La gravité des tensions interethniques et interconfessionnelles en Afghanistan dépasse largement le cadre de cet État et de la région. L'Afghanistan est devenu un épicentre terroriste et criminel par la propagation tant des idéaux islamistes que d'une économie criminalisée fondée sur le trafic de drogue : ces deux faits rendent nécessaire une coopération sous l'égide de l'OTAN ainsi que lors des opérations menées directement sous autorité américaine.
Nous savons quelles sont les conditions historiques et politiques qui ont amené l'Afghanistan à connaître le sort qui est aujourd'hui le sien.
Créée par le Conseil de sécurité des Nations unies, la Force internationale d'assistance à la sécurité est forte de quelque 43 000 hommes. Elle n'est pas une force des Nations unies ; elle est plutôt une coalition de pays volontaires avec un chef de file qui assume la responsabilité du commandement. Son extension au sud et à l'est a été complétée en octobre 2006, mais elle se heurte aux violences qui affectent particulièrement ces secteurs.
L'Alliance a pour objet de contribuer à créer les conditions qui permettront à l'Afghanistan, après des décennies de conflit, de destruction et de pauvreté, de disposer d'un gouvernement représentatif et de jouir d'un climat durable de paix et de stabilité.
L'OTAN joue un rôle clé dans le Pacte pour l'Afghanistan - plan quinquennal conclu entre le gouvernement afghan et la communauté internationale - qui fixe des objectifs relatifs à la sécurité, à la gouvernance et au développement économique du pays.
Depuis le début de l'opération, les objectifs sont donc clairs : éradiquer les talibans, l'extrémisme religieux, et mener une politique de développement social.
C'est dans ce contexte qu'il faut apprécier la décision du Président de la République.
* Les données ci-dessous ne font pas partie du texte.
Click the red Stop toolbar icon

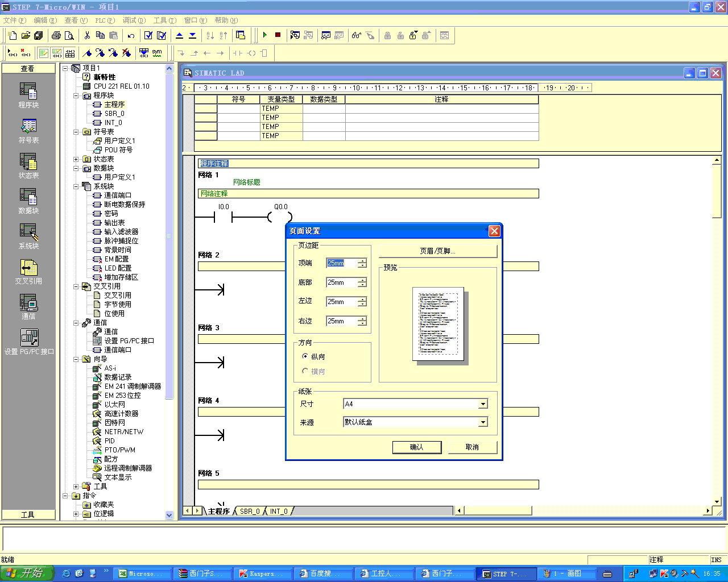pyautogui.click(x=278, y=35)
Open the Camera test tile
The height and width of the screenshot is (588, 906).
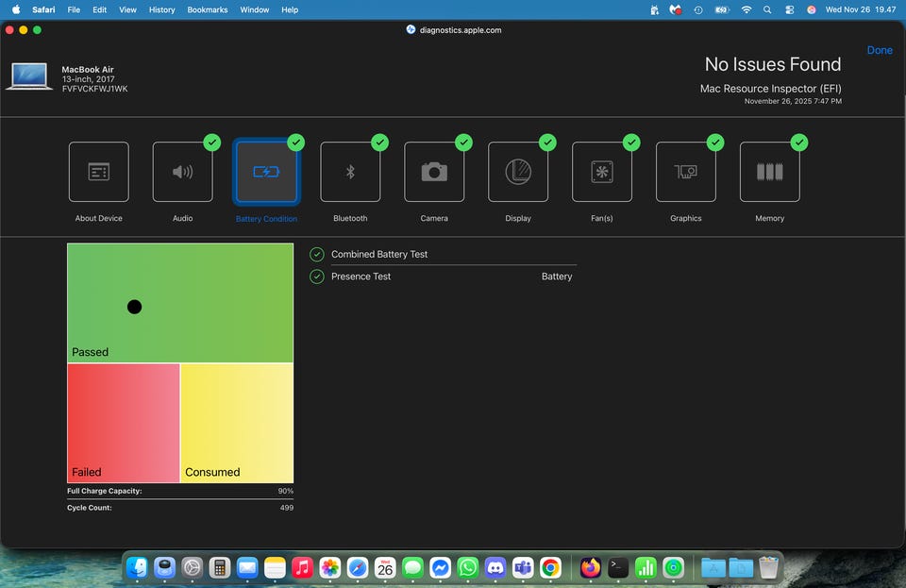point(434,172)
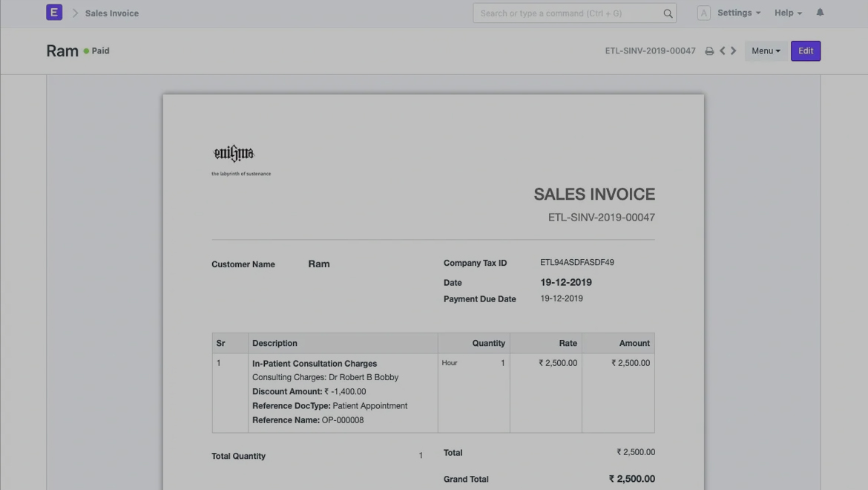Click the print icon beside document ID
The image size is (868, 490).
709,51
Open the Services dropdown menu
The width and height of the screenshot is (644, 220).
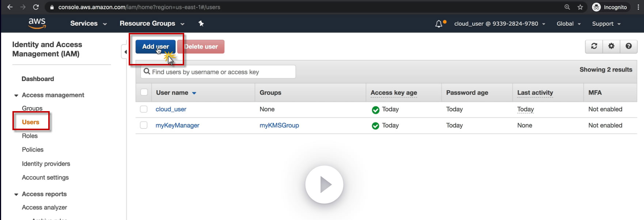(x=88, y=23)
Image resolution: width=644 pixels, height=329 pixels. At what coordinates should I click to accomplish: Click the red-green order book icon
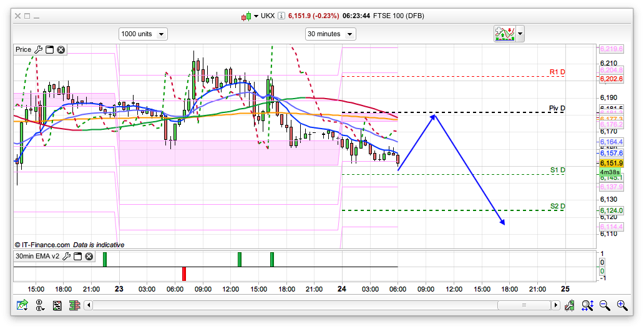[74, 305]
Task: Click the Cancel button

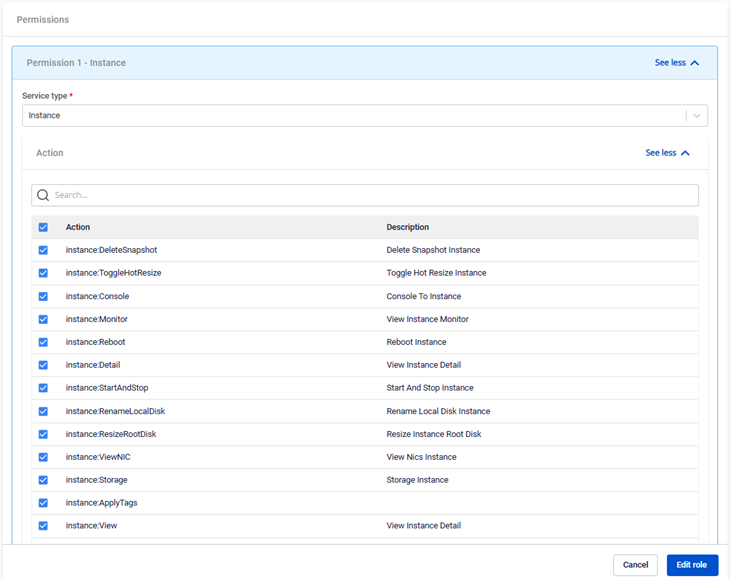Action: (635, 565)
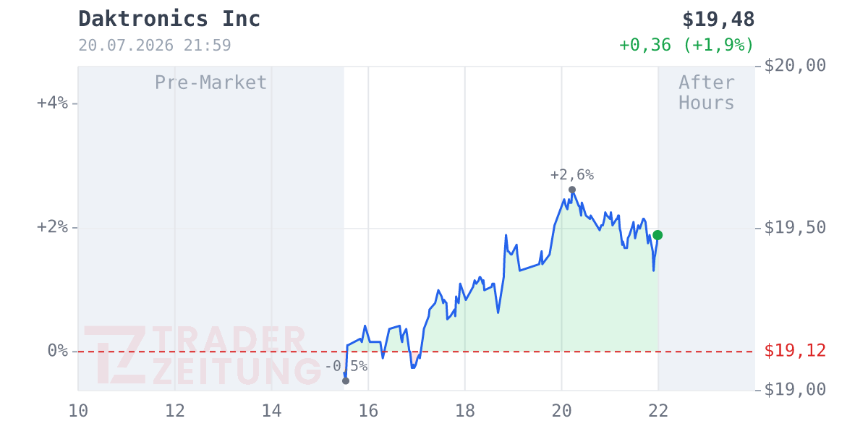Viewport: 868px width, 434px height.
Task: Click the Trader Zeitung watermark logo
Action: [x=203, y=355]
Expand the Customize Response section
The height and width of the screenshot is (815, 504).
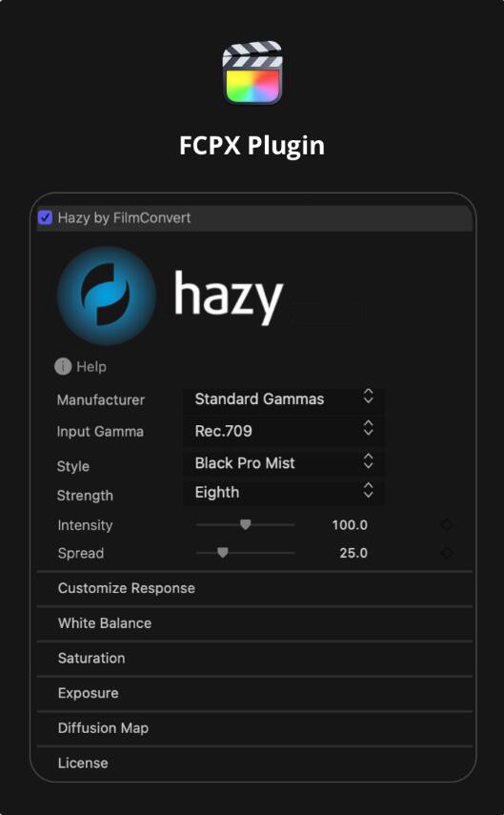254,588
Il s'agit d'une décision politique forte qui répond à une réalité et à un besoin rencontrés sur le terrain. D'ailleurs, les talibans n'en sont pas dupes : dans un communiqué diffusé sur Internet, ils s'engagent « à chasser les forces étrangères en leur infligeant des coups douloureux » dès ce printemps.
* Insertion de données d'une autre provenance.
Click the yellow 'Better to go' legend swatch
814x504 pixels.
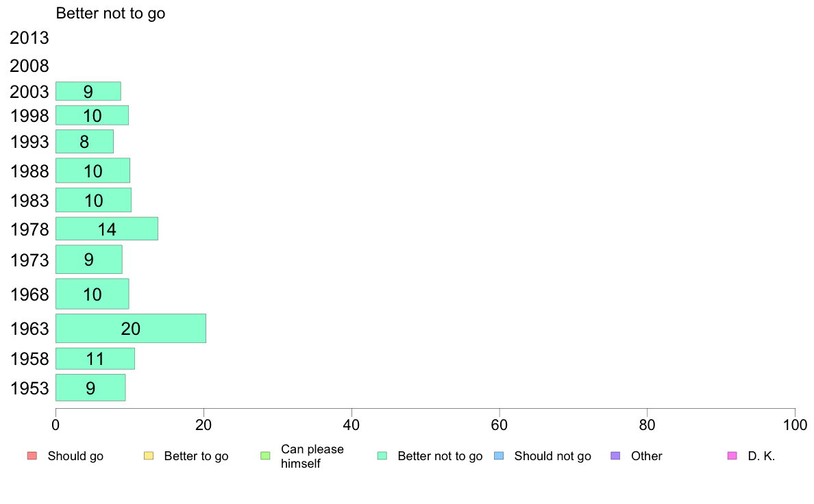149,456
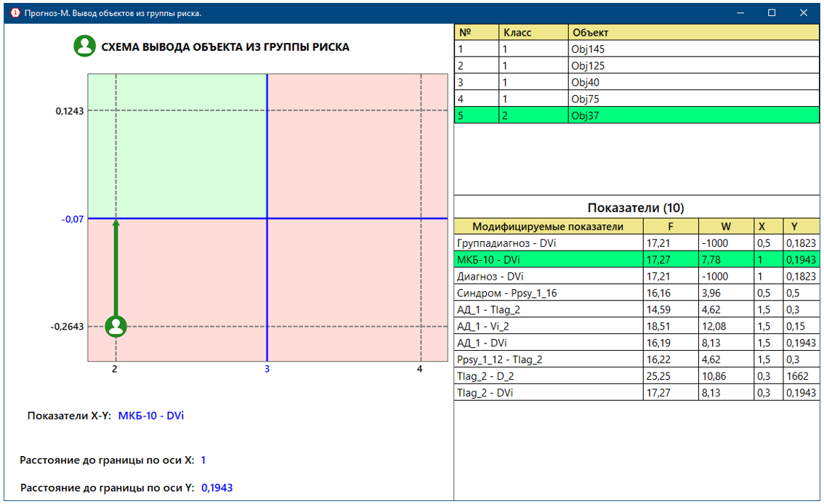Select the АД_1 - Vi_2 indicator row

548,326
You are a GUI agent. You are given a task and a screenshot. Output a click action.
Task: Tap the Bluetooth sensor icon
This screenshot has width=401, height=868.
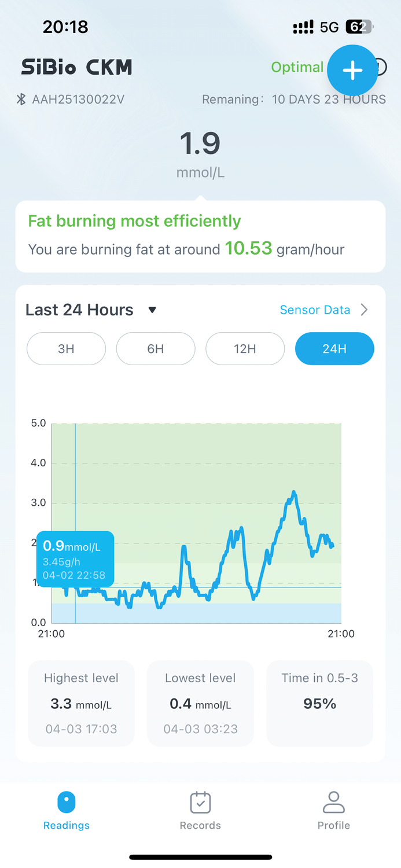21,100
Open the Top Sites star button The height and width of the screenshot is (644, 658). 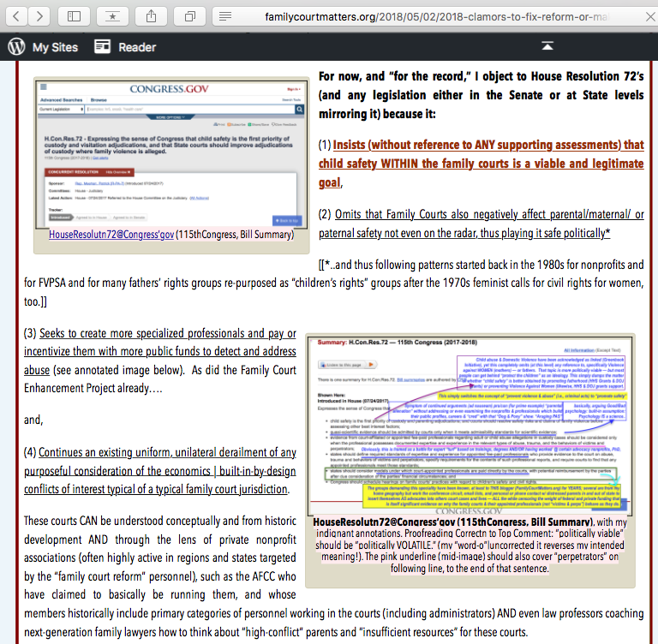pyautogui.click(x=112, y=16)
Ces renforts étaient donc attendus pour mener à bien la mission de l'OTAN en Afghanistan, mission qui - je le rappelle à ceux qui l'oublient parfois un peu vite - s'effectue sous mandat de l'ONU.
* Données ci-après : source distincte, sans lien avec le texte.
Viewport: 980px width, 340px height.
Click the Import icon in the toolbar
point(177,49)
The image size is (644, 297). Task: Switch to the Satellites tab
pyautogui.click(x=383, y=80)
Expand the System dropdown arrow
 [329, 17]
Nous soutenons cette initiative, parce que nous sommes résolus à faire en sorte que la mission de la FIAS connaisse un succès sous tous ses aspects, civil et militaire.
Tout ce processus de sécurisation du pays a donc une légitimité et une légalité internationales. Il demande, avant d'être rejeté d'un revers de main, une juste et objective appréciation.
La FIAS n'est pas une force d'occupation ou d'oppression et elle ne le deviendra pas. Elle agit, au nom des Nations unies, pour la paix et la sécurité internationales. La France ne peut pas être absente de cette action, au risque de voir les talibans reprendre l'avantage, avec les conséquences que l'on imagine sur toute la région.
Mes chers collègues, je vous rappelle que la présence de la France en Afghanistan est de première ampleur. Nous comptons actuellement plus de 1 500 soldats sur place, dont près des deux tiers sont stationnés à Kaboul ; 300 instructeurs français forment l'armée afghane, alors que près de 200 militaires opèrent au sein d'unités afghanes et les accompagnent au combat. Nous sommes également présents à Kandahar, où sont basés nos Rafale et nos Mirage, qui apportent un soutien aérien aux forces de la coalition internationale.
Notre présence n'est donc pas anecdotique et mérite notre plus profond respect.
Je tiens, à ce propos, au nom du groupe UMP du Sénat, à rendre hommage au dévouement et au courage de nos troupes présentes sur le terrain.